A Semir non restò altro che salire sull’auto di Dieter, mentre ancora ribolliva di furia cieca.
 
Semir entrò in casa e fu subito colpito dallo strano silenzio che vi regnava.
Ormai era giorno fatto, ma non vedeva nessuna delle attività che di solito caratterizzava la casa alla mattina.
Non c’era il vociare delle bambine che si preparavano ad andare a scuola, né i richiami di Andrea a sbrigarsi o il rumore tipici dell’ora della colazione.
Nulla, il silenzio assoluto.
Solo allora a Semir tornarono in mente le minacce della moglie.
“Non ci troverai più qui…”
Il cuore di Semir ebbe un balzo.
Iniziò a girare per la casa con il fiato corto, sino a che non vide sua moglie, seduta al tavolo della cucina.
“Dove sono le bambine?” chiese Semir con un filo di voce.
“Da mia madre e per ora resteranno lì” rispose la donna continuando a fissare la tazza di caffè che aveva davanti.
Semir si sedette anche lui al tavolo, ma non ebbe il coraggio di dire nulla.
I due rimasero in silenzio per un bel po’ prima che Andrea si decidesse a parlare di nuovo.
“Cosa ne sarà di noi?” chiese con un soffio di voce  la donna.
“Io ti amo Andrea” bisbigliò il marito.
“Ma non abbastanza da rinunciare alla tua folle vendetta…”

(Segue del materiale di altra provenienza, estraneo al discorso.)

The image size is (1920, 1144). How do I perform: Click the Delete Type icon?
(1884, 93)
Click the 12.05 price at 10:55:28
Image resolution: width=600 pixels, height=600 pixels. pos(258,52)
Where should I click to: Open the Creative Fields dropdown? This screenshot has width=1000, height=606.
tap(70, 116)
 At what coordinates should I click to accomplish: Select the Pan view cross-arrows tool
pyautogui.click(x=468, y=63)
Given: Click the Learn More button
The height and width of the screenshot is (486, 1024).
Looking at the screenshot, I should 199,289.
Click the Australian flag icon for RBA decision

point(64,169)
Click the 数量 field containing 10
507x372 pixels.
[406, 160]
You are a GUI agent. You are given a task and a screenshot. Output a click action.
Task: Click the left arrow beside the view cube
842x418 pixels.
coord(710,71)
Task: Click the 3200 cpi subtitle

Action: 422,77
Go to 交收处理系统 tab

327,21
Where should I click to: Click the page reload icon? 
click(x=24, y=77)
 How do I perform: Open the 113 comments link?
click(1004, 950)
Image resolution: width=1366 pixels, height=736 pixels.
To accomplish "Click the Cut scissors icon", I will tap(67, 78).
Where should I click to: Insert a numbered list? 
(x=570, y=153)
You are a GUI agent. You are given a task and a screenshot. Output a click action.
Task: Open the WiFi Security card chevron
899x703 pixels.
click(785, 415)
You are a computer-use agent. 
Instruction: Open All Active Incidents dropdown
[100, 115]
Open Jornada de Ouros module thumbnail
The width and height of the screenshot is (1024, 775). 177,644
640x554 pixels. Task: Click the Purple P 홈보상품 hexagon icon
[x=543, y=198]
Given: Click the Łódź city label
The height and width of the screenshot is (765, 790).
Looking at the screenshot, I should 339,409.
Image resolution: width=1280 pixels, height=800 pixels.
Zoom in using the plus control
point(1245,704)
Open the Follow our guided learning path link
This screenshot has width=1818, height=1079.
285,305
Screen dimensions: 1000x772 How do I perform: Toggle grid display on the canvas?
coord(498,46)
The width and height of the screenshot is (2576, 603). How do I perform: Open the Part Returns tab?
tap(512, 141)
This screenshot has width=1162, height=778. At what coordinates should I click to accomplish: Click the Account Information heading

Semir guardò sua moglie negli occhi e vi scorse paura, paura e dolore.
“Come puoi chiedermi di dimenticare tutto quello che è successo ed andare avanti? Come puoi chiedermelo? Contava così poco per te?” chiese fissando a terra.
La frase piombò nella stanza come un macigno.
“Come ti permetti? Credi che solo tu gli fossi affezionato?? Come credi che stia io? E le bambine? Sono io che ho dovuto dire loro la verità, mentre tu inseguivi i tuoi folli propositi…”
“Voglio solo giustizia…” si inalberò Semir.
“Giustizia o vendetta? Quando ti fermerai? Quando saranno morti tutti? Credi che questo lo farà tornare? O credi di sentirti meno in colpa per non essere andato da lui quando  aveva bisogno di te?” Andrea aveva una voce dura, scandiva ogni parola.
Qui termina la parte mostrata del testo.